- **Exercise objective**:
All lines from the one with "[Close] (870, 1108)" through the last line of the data below should be copied exactly; please add nothing.

- **Data to use**:
-- -- --

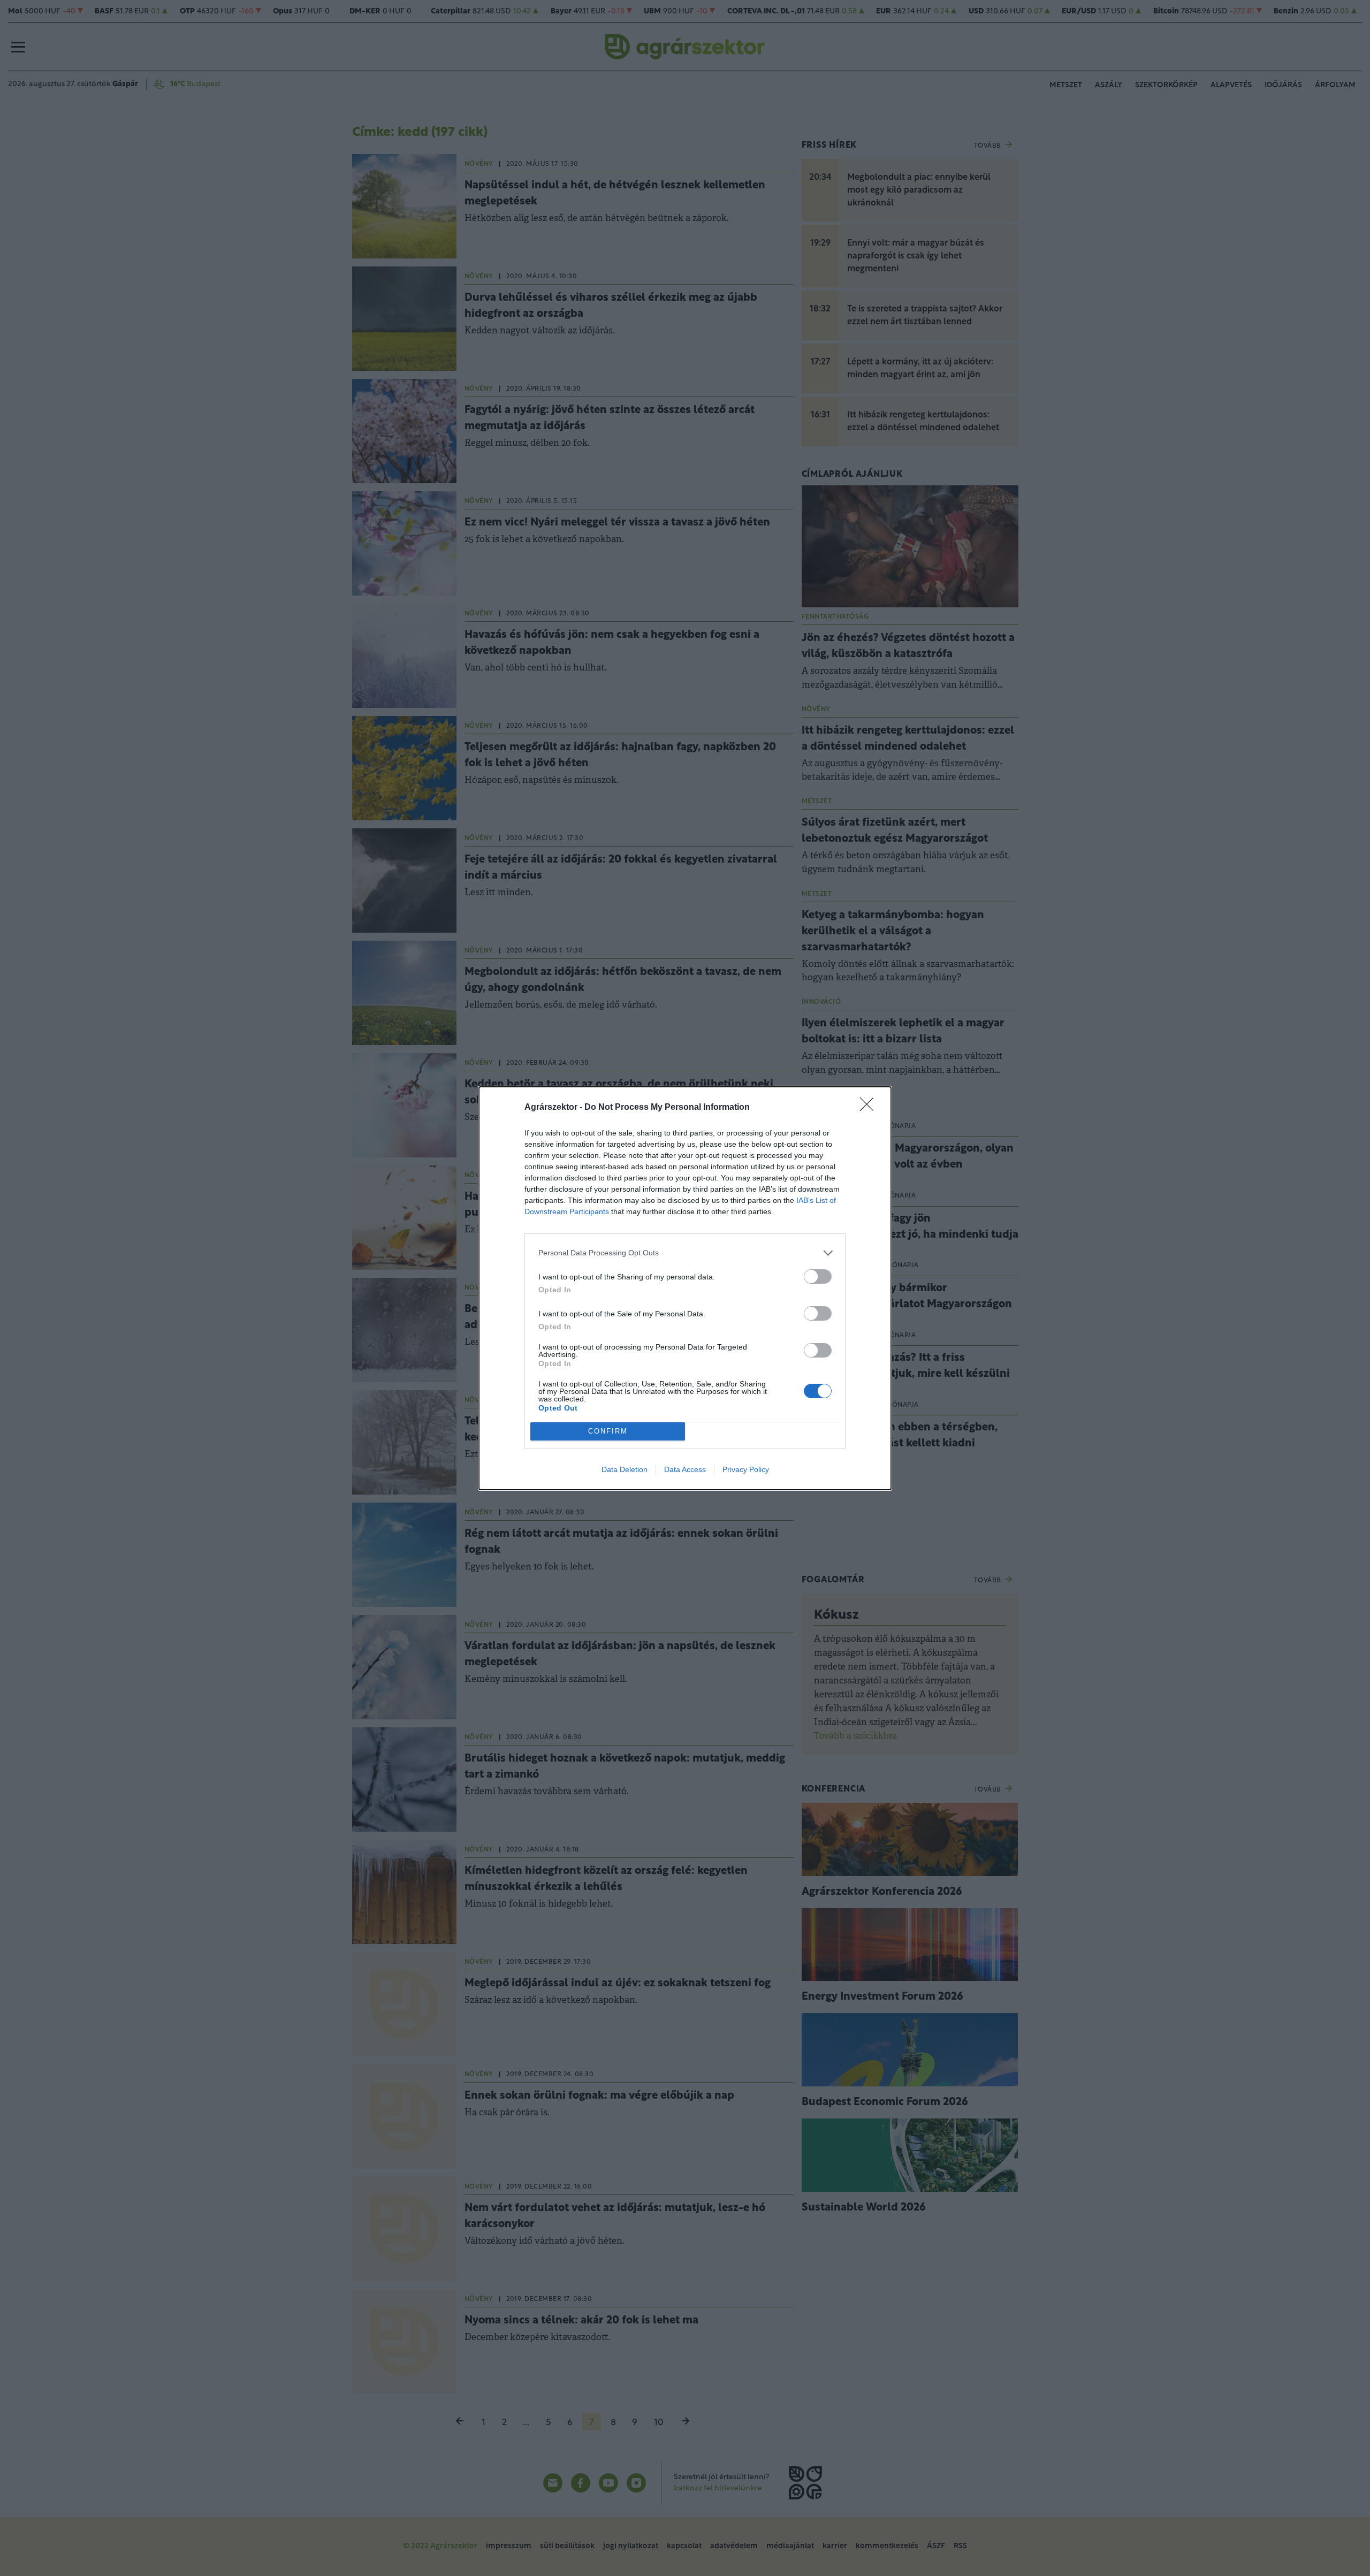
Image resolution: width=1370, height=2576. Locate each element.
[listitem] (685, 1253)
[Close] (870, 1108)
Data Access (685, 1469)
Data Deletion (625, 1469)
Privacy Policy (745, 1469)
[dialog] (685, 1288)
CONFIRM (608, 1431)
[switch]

-- -- --

- **Reply to the exercise**:
[Close] (870, 1108)
Data Access (685, 1469)
Data Deletion (625, 1469)
Privacy Policy (745, 1469)
[dialog] (685, 1288)
CONFIRM (608, 1431)
[switch]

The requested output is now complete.